CORONELISMO INTELECTUAL

CORONELISMO INTELECTUAL

Sobre o autoritarismo no mundo do conhecimento

Podemos chamar de “coronelismo intelectual” a prática autoritária no campo do conhecimento. Este campo é extenso, ele começa na pesquisa científica universitária e se estende pela sociedade como um todo, dos meios de comunicação ao básico botequim onde ideias entram em jogo. Coronelismo intelectual é a postura da repetição à exaustão de ideias alheias. A reflexão só atrapalharia, por isso é evitada.

Encarnação de prepotente eloquência, o paradoxo do coronelismo é alimentar uma ordem coletiva de silêncio em que o debate inexiste, o culto da verdade pronta ou da ignorância é a regra, bem como a apologia ao gesto de falar sem ter nada a dizer que culmina no discurso tão vazio quando maldoso da fofoca, versão popular do eruditismo. Não há muita diferença entre a mesa de bar e a mesa redonda dos acadêmicos parafraseando qualquer filósofo clássico apenas pelo amor ao fundamentalismo exegético.
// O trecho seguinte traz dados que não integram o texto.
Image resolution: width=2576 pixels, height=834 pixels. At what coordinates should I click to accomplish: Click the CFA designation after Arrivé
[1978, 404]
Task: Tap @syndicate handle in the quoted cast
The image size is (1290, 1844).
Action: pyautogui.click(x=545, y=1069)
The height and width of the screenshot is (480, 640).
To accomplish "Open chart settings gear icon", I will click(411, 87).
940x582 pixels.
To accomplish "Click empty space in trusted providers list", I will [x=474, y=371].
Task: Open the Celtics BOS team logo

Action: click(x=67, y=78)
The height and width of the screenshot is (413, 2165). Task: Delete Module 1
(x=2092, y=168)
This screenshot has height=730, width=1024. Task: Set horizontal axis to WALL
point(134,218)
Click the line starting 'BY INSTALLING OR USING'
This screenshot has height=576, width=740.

Enquanto todos falam sem nada dizer ajudados pelo jornalista que repete o que se entende pela sacrossantificada “informação”, mercadoria da contra-reflexão atual, os coronéis podem comentar que os outros é que não sabem nada e praticar o “discurso verdadeiro” em seus artigos estilo “mais do mesmo”, moedinha cadavérica com que se enche o cofrinho das plataformas de medição de produtividade acadêmica em nossos dias.

O coronelismo intelectual infelizmente segue forte na filosofia e nas ciências humanas, na verdade dos especialistas, tanto quanto na dos ignorantes que se separam apenas por titulação ou falta dela. Professores e estudantes, sábios e leigos, todos se servem metodologicamente dos frutos dessa árvore apodrecida. A prática do pensamento livre que se autocritica e busca, consciente de sua inconsciência, seu próprio processo de autocriação talvez seja a contraverdade capaz de cortá-la pela raiz.

Intelectual serviçal

Eis a cultura do lacaio intelectual, do bom serviçal sempre pronto à reprodução do mesmo. Nela a boa ovelha especialista em assinar embaixo as verdades do senhor feudal que um dia as emitiu num ritual de sacralização já não é fácil de distinguir do lobo. A semelhança entre o puxa-saco, o crente e o líder paranóico que o conduz revela a verdade do mimestismo. Os seguidores dos líderes de rabinho entre as pernas latem para mostrar que aprenderam bem o refrão.  Abanam as asas em redor da lâmpada esperando que ela também fique onde está, do contrário, não saberiam o que fazer.

As consequências do coronelismo em um país de antipolítica e anti-educação generalizada como este Brasil é algo ainda mais grave do que o medo de pensar. É o fato de que já não se pensa mais. A ausência de debate não é medo de expor ideias, mas falta delas. Inação é o corolário da impossibilidade de mudar, porque o campo das ideias onde surge a vida já foi minado. O coronel ri sozinho da impossibilidade de mudanças, pois ele ama a monocultura enquanto odeia o cultivo de ideias diferentes ou de ideias alheias. O autoritarismo intelectual não é feito apenas de ódio ao outro, mas da inveja de que haja exuberância criativa em outro território, em outra experiência de linguagem. Conservadorismo é seu nome do meio.

Coronelismo não é simplesmente a zona cinzenta onde não podemos mais distinguir o ignorante do culto, mas a política generalizada introjetada por todos – salvo exceções – pela letal dessubjetivação acadêmica da qual somos vítimas enquanto algozes e que, no campo do senso comum, surge como robotização e plastificação das pessoas entregues como zumbis aos mecanismos do nonsense geral que, é preciso cuidar, deve ser aparentemente desejável pela liberdade de cada um.

Contra a escravidão intelectual somente um contradesejo pode gerar emancipação. A prática da invenção teórica, a liberdade da interpretação e de expressão nos obrigam a ir contra os ordenamentos da ditadura micrológica do cotidiano em que a lei magna reza o “proibido pensar”. A direção como se pode ver, parece que só se encontra, atualmente, no desvio dos caminhos dados.